Sonunda gelmiştik. Karşımda kocaman bir ev vardı. Ormanın içinde etrafı uzun duvarlara örülü bir evin tam karşısında durmuyordum. Kim bilir bana bu evde neler yapacaktı. Buradan gitmem gerekiyor ama bu koca duvarları ve etrafını saran bu adamları nasıl geçebilirdim ki. Araz;
"Burada böyle dikilecek misin? yürüyesene" Kolumdan tutup beni sürüklemeye başladı. "Bırak beni gelmek istemiyorum" dediğimde beni dinlemiyordu. Kolumu çekmeye çalışıyordum. "Sana fikrini sorduğumu hatırlamıyorum" Diyip beni tersledi. Kolumu daha sıkı tutuyor ve eve doğru sürüklüyordu. Evin kapısına yaklaşdığımız da bir sürü hizmetinin bizi beklediğini gördüm. Hepsi Araz'ı görünce;
"hoş geldiniz efendim"
Diyip kafalarını eğdiler. İçeriye girdiğimizde bizi kocaman bir salon karşıladı. Salan çok büyüktü. Aşağıda dört tane kapı ve yukarıya doğru uzanan iki tane merdiven vardı. İki merdiven de uzun bir koridora çıkıyordu. Evin garip bir havası vardı. Önümüzde ki salonda kapıya doğru uzun kırmızı bir halı serili, sağ tarafta uzun koltuk ve iki tane tekli koltuk vardı. Ortasında da orta boy masa vardı. Halının sol tarafında ise uzun bir yemek masası ve masanın üstünün bir kaç yerinde mumluklar vardı. Bu masaya bizim kasabasında hepsi sığardı, o derece büyüktü.

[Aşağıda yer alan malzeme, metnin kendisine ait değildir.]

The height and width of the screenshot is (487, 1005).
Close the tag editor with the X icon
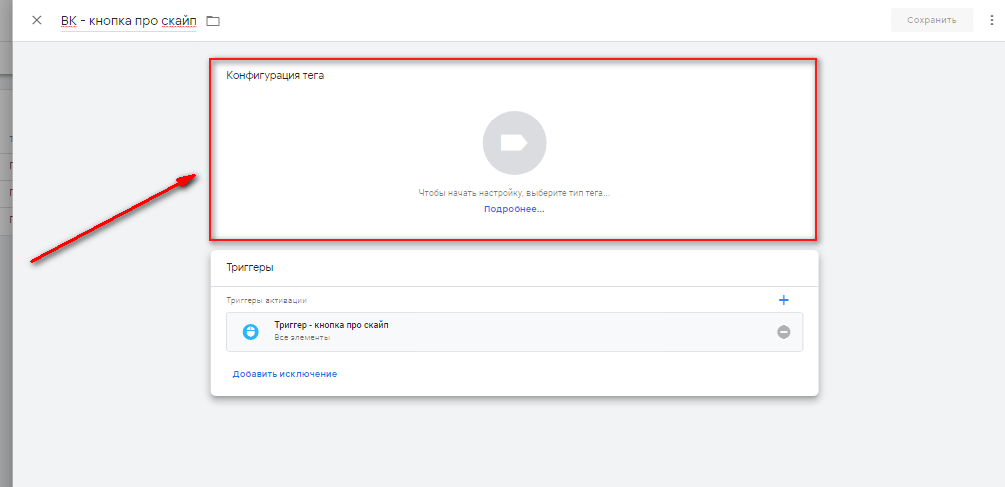pos(37,20)
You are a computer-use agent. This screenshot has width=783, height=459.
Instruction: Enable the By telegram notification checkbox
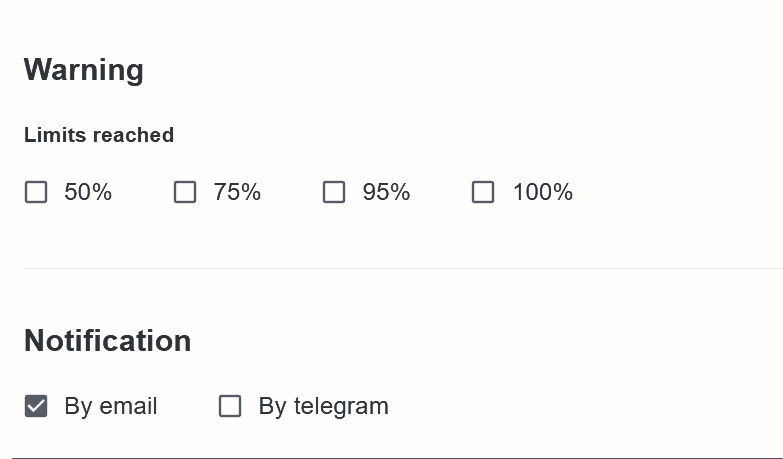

Etrafı şaşkınlıkla izlerken merdivenlerden bir kız ve bir erkek iniyordu. Kız olana baktım o çok güzeldi. Hemde her kızın güzelliği kıskanacak şekilde. Üstünde siyah göğüs dekolteli dizlerinin üstüne kadar bir elbise vardı. Siyahın hakkını gerçekten veriyordu. Dudağına sürdüğü kırmızı ruj ona çok yakışmıştı. Dalgalı saçını arkaya atmış ve önüne hafifçe düşen kahkülleri ile büyüleyici duruyordu. Yeşil gözlerine çektiği eyeliner ile daha belirginleştirmişti.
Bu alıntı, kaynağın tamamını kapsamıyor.